The study objectives, design, and methods have been reported previously¹⁷ (protocol appears at http://www.searchinfo.org). As well as assessing folate-based homocysteine-lowering therapy, a 2 × 2 factorial design allowed the separate assessment of different doses of simvastatin.

Men and women aged 18 to 80 years with a history of myocardial infarction were eligible provided they had no clear indication for folic acid and had blood cholesterol levels of at least 135 mg/dL if already taking a statin medication or 174 mg/dL if not (to convert cholesterol to mmol/L, multiply by 0.0259). Exclusion criteria are reported elsewhere¹⁷ and included chronic liver, renal, or muscle disease; history of any cancer (except nonmelanoma skin cancer); and use of potentially interacting medications.

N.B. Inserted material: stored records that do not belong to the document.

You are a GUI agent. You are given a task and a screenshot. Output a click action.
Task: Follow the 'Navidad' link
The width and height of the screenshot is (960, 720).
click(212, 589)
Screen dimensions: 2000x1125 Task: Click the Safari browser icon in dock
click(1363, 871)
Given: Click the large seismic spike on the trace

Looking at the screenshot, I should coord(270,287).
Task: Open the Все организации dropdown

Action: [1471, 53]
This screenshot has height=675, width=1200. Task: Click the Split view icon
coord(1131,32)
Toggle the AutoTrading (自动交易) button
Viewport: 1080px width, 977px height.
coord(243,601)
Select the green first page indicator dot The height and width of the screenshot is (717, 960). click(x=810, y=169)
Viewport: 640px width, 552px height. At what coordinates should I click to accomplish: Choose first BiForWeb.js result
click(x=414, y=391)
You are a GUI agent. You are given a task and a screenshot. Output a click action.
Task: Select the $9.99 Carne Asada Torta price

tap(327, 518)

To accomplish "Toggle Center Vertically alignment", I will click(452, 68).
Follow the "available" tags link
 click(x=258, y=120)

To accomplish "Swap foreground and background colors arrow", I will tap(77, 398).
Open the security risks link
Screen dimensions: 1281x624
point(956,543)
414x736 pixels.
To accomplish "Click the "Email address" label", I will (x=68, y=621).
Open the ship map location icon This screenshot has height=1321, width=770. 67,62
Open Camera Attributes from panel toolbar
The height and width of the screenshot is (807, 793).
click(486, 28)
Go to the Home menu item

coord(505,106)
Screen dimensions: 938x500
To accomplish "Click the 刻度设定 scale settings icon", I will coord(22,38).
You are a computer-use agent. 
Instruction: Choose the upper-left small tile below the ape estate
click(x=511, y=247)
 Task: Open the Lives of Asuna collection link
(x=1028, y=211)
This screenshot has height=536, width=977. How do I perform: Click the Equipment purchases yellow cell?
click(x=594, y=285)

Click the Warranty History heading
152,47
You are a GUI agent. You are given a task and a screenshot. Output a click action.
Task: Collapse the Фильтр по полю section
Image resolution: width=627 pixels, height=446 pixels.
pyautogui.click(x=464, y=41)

Medical collaborators from 88 UK hospitals appointed senior nurses to run special study clinics (see eAppendix). Approval was obtained from the South East Thames multicenter research ethics committee, and local committees provided site-specific approval. Computerized hospital discharge records were used to identify patients with a diagnosis of myocardial infarction, who, with the agreement of their general practitioners, were invited to attend the local study clinic. At the initial screening visit, a nonfasting blood sample was obtained and guidance given about modification of diet and other vascular disease risk factors. Eligible individuals were given detailed information about the study and those agreeing provided written consent to participate.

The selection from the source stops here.